J Cardiovasc Transl Res

Division of Cardiovascular Sciences, School of Medical Sciences, Faculty of Biology, Medicine and Health, Manchester Academic Health Science Centre, University of Manchester, Oxford Road, Manchester, M13 9PL, UK.

Published: December 2022

Myocardial fibrosis, measured using cardiovascular magnetic resonance extracellular volume (ECV), is associated with adverse outcome in heart failure with preserved ejection fraction, but the mechanisms by which myocardial fibrosis exerts this deleterious effect are unclear.

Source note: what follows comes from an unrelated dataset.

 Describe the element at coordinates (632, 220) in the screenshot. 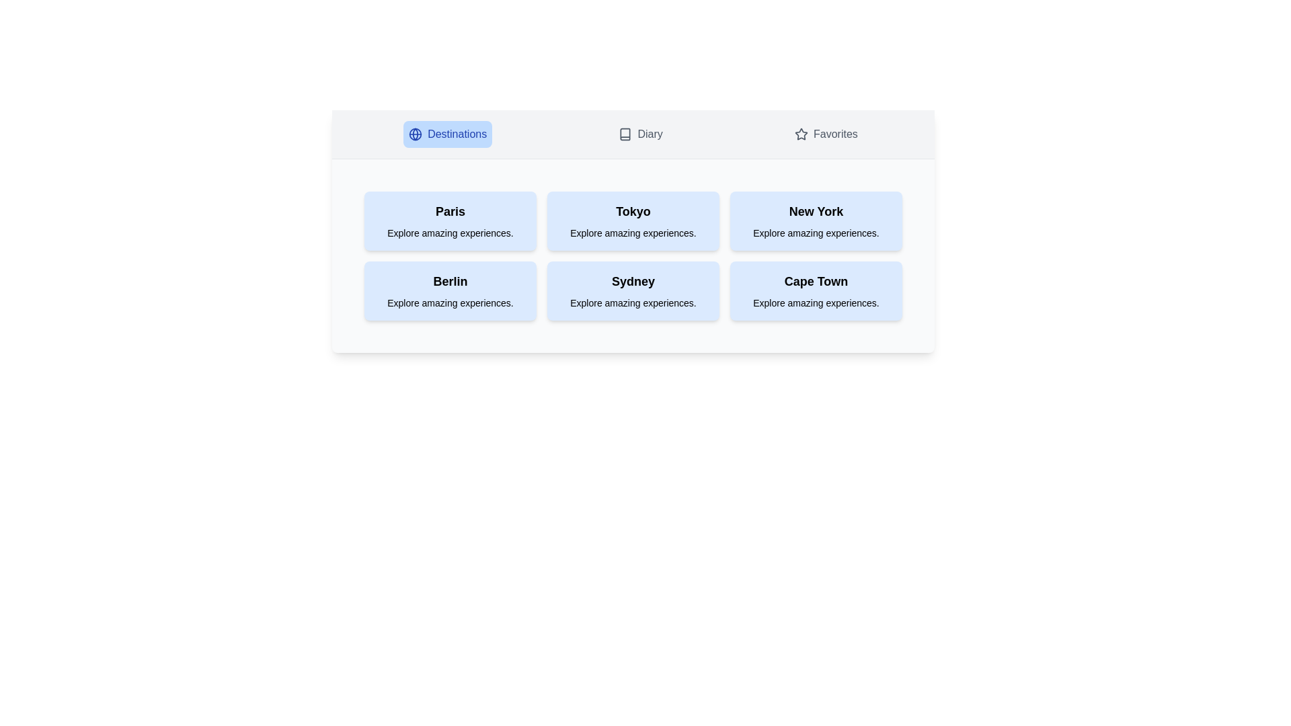

I see `the destination card labeled Tokyo` at that location.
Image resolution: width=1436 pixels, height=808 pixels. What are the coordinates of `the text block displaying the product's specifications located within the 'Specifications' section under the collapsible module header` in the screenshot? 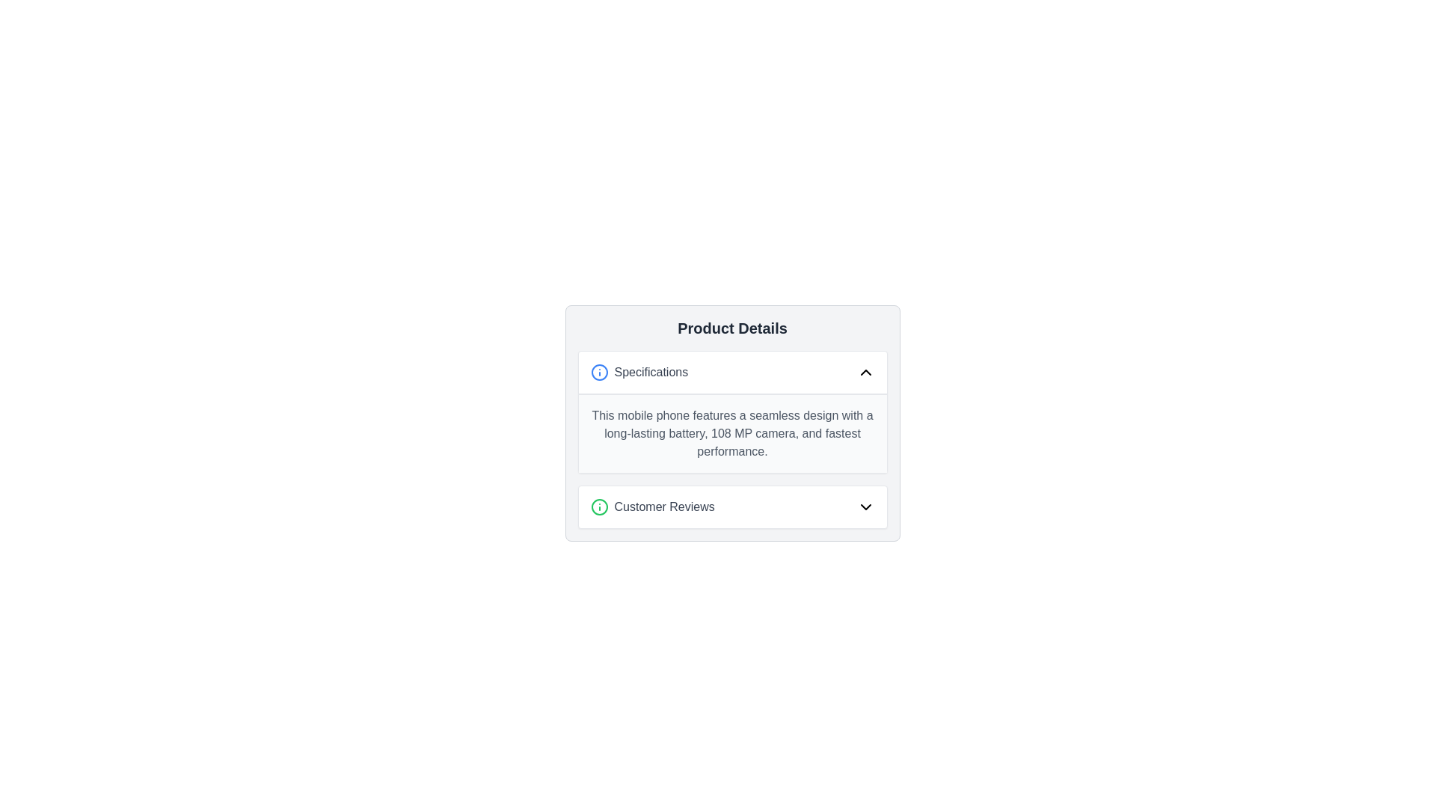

We performed mediation analyses of data from the Pirfenidone in Patients with Heart Failure and Preserved Left Ventricular Ejection Fraction (PIROUETTE) trial to determine whether myocardial fibrotic regression causes changes in cardiovascular function and functional status following antifibrotic therapy. Regression of myocardial fibrosis correlated with improvements in 6-min walk test and KCCQ clinical summary score. The only outcome variable that demonstrated a treatment effect was an increase in left ventricular ejection fraction (LVEF). The estimated average causal mediation effects of myocardial ECV, absolute myocardial extracellular matrix volume and absolute myocardial cellular volume on LVEF were 6.1%, 21.5% and 13.7%, respectively, none of which was significant and therefore not mediated by myocardial fibrosis. (PIROUETTE; NCT02932566).